After Olympic fever, the Notting Hill Carnival and the school summer holidays, you’d expect London to be a little emptier and less full of flags and face paint, but that is certainly not the case. Why? Because it’s Paralympic season! As inspiring and hairs-on-your-arms-raising as the Olympics, the Paralympics is already thrilling people across the world. If nothing else, it certainly makes that note explaining that you can’t play football because you forgot your kit look pretty bad. Take the Peruvian, Pompilio Falconi-Alvarez, who threw discus in the F35/36 final a few days ago. Finishing 10th, with a season’s best of 31.08m, Pompilio competed without the medicine that controls his multiple sclerosis symptoms. Then there’s Terezinha Guilhermina, the Brazilian sprinter, who with her guide, sped to a gold medal in the 200m T11 final. And who could have missed her compatriot, Alan Oliveira, who beat Oscar Pistorius in the T44 200m, in world record time?
So who else should we watch out for in the coming days? Well, it seems that for several countries in Latin America and the Spanish Caribbean, it will be case of blink and you’ll miss them. This is because, with the exception of Argentina, Mexico, Brazil, Colombia, Venezuela and Cuba, all the other contingents are fielding under 10 competitors each. Added to this, four countries, Paraguay, Guyana, Belize and Bolivia, have no Paralympic competitors at all. There are undoubtedly some good reasons for this. Lack of money on the part of countries and competitors, lack of equipment, lack of opportunities, and lack of awareness of disabled sport may all play a part.

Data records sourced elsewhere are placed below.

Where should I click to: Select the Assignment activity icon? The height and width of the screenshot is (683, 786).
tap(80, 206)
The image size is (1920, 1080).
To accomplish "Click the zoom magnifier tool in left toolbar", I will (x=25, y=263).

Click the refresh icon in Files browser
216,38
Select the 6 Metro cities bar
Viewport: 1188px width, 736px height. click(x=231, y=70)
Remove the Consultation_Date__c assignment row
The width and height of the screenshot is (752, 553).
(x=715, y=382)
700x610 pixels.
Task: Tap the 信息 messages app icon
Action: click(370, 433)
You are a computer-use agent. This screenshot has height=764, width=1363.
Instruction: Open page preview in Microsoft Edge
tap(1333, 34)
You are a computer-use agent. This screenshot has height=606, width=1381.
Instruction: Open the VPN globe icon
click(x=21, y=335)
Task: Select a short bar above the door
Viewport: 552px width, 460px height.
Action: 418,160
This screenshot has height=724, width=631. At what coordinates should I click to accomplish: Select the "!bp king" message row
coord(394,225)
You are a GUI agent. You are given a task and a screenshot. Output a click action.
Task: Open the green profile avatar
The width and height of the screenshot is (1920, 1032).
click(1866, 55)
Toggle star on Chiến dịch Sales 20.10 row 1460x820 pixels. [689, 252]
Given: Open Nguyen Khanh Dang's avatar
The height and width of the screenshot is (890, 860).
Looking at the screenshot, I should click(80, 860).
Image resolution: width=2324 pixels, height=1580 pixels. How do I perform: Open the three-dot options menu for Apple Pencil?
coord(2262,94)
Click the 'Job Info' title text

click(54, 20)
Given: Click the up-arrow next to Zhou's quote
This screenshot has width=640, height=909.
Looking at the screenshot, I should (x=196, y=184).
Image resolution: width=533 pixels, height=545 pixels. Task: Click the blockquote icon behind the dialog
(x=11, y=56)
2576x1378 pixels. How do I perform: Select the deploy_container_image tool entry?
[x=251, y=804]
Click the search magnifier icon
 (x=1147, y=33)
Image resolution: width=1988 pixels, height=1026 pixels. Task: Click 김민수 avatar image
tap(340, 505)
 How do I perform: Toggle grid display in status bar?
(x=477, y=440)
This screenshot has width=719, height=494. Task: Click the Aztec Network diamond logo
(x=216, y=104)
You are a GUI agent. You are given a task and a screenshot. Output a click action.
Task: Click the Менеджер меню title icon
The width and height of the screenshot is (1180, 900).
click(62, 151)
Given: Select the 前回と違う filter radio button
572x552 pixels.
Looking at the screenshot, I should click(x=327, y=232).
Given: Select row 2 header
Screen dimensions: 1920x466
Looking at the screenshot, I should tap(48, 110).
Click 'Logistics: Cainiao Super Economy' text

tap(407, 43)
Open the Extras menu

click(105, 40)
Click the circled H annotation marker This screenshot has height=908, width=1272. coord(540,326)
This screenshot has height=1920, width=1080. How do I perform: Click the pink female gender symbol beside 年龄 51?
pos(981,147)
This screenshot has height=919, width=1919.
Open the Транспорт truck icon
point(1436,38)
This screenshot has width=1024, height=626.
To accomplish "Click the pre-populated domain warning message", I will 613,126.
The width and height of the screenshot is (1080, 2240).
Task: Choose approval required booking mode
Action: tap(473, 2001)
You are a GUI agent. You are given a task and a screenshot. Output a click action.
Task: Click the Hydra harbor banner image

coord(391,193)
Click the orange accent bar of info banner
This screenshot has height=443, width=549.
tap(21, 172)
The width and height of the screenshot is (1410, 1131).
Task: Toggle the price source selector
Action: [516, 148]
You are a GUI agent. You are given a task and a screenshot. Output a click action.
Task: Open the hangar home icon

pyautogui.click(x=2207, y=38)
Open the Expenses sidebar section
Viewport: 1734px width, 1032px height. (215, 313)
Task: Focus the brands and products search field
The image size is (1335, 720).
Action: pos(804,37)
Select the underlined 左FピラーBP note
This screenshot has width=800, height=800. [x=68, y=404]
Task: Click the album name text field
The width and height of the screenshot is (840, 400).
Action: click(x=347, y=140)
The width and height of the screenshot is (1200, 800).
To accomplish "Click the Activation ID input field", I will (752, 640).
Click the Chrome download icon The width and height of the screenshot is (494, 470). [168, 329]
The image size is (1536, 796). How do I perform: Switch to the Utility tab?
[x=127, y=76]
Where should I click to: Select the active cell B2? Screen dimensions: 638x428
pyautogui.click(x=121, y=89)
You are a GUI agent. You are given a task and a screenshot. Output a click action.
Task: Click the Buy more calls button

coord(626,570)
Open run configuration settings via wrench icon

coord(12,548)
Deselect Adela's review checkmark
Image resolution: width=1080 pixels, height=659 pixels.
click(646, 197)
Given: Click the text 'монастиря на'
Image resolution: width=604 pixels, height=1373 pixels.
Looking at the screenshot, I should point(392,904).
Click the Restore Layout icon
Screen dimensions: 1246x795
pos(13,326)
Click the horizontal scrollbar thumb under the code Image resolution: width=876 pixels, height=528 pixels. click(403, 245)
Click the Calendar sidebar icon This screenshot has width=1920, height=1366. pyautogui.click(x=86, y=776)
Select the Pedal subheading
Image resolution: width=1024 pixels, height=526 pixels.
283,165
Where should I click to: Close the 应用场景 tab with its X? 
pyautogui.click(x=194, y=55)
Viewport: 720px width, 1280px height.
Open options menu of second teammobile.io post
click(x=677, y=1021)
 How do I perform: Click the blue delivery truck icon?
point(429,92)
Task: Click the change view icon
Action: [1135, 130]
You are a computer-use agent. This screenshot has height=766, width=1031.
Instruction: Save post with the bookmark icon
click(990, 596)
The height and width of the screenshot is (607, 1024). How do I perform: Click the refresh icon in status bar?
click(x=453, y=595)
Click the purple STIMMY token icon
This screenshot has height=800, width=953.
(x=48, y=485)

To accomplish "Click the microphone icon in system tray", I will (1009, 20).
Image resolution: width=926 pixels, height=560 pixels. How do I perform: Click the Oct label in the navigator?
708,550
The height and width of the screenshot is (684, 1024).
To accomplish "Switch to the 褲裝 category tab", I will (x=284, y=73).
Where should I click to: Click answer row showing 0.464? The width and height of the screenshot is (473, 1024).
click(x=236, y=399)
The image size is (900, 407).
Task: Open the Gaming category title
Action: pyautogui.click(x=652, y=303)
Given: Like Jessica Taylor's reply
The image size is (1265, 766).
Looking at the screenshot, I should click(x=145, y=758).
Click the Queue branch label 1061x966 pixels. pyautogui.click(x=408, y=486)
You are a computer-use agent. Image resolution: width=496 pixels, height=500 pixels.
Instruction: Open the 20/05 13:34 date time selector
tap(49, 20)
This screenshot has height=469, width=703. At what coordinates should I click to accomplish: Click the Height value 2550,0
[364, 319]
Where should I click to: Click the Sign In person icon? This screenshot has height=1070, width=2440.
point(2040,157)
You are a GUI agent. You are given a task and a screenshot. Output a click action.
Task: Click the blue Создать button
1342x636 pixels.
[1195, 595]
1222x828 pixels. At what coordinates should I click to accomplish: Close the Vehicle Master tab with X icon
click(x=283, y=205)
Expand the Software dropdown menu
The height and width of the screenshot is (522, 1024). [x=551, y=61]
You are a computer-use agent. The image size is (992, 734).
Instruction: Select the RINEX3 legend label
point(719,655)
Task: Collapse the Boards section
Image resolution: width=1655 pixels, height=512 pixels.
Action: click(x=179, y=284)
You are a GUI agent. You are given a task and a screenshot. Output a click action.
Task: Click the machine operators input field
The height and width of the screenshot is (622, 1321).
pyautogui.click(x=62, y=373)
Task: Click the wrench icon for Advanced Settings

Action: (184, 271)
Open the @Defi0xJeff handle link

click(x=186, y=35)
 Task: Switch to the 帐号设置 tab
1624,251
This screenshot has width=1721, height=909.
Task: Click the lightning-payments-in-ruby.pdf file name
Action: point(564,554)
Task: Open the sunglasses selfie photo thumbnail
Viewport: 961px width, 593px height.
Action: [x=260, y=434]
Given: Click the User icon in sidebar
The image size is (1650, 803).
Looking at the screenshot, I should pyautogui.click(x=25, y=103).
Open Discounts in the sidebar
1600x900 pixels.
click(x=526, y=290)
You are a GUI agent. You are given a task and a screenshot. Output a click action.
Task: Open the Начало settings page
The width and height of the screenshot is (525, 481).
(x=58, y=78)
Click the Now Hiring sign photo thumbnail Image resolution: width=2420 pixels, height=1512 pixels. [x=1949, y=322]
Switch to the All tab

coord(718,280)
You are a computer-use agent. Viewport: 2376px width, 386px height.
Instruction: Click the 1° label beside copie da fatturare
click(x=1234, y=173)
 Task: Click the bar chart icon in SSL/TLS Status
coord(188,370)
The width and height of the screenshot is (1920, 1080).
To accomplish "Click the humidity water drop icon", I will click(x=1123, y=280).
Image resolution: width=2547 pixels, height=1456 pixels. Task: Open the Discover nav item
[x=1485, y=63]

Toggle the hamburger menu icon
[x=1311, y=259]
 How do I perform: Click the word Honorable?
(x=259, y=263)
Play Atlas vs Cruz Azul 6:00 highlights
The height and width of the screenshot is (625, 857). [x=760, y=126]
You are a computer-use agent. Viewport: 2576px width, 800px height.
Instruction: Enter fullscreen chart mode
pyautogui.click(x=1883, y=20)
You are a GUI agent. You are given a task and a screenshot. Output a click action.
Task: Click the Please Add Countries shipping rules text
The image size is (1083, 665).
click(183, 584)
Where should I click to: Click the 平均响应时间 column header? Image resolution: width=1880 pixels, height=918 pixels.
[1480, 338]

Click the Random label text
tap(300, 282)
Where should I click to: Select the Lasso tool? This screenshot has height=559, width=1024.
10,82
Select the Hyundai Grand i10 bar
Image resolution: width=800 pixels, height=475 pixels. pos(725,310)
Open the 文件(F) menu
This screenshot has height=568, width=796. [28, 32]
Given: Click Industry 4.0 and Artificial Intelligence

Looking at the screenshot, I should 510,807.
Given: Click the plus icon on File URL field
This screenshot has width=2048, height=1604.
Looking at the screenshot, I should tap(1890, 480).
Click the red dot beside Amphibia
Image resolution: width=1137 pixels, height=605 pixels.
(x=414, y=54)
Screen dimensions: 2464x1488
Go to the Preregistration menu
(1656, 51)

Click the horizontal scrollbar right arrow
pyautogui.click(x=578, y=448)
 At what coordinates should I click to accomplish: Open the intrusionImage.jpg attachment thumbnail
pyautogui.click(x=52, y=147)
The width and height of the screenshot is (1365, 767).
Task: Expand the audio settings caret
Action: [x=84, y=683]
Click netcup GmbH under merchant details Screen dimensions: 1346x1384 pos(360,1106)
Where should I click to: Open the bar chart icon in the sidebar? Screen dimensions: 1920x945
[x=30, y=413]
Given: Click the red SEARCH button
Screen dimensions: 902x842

The Paralympics offers a positive image of disability and new role models to the world. It takes pity, prejudice and notions of difference and replaces them with respect, admiration and a new sense of “normal”. Nevertheless, outside the Paralympics, it is often difficult to be disabled. According to a recent WHO report on disability, at least 15% (over 1 in 10 people) of the world experiences some kind of disability, yet that same 15% will experience worse health and socio-economic outcomes than the able-bodied 85%. On a visit to South America in 2008, the only disabled people I saw begged because they were unable to work or to find it in the first place. At the same time as views on disability are changing, I have witnessed the outmoded and unsavoury opinions that South American members of my family have about disability and the prospects of those with them. This is not to detract from what every athlete has achieved, nor what they have yet to achieve, but with the 2016 Games being held in Brazil, Latin American countries will have fewer excuses. The eyes of the world will be very firmly on them and their neighbours. Let’s hope we see even more competitors, medals, and even better attitudes in the next four years. For now, look out for Latin Americans in a variety of disciplines. Rock on London, roll on Rio!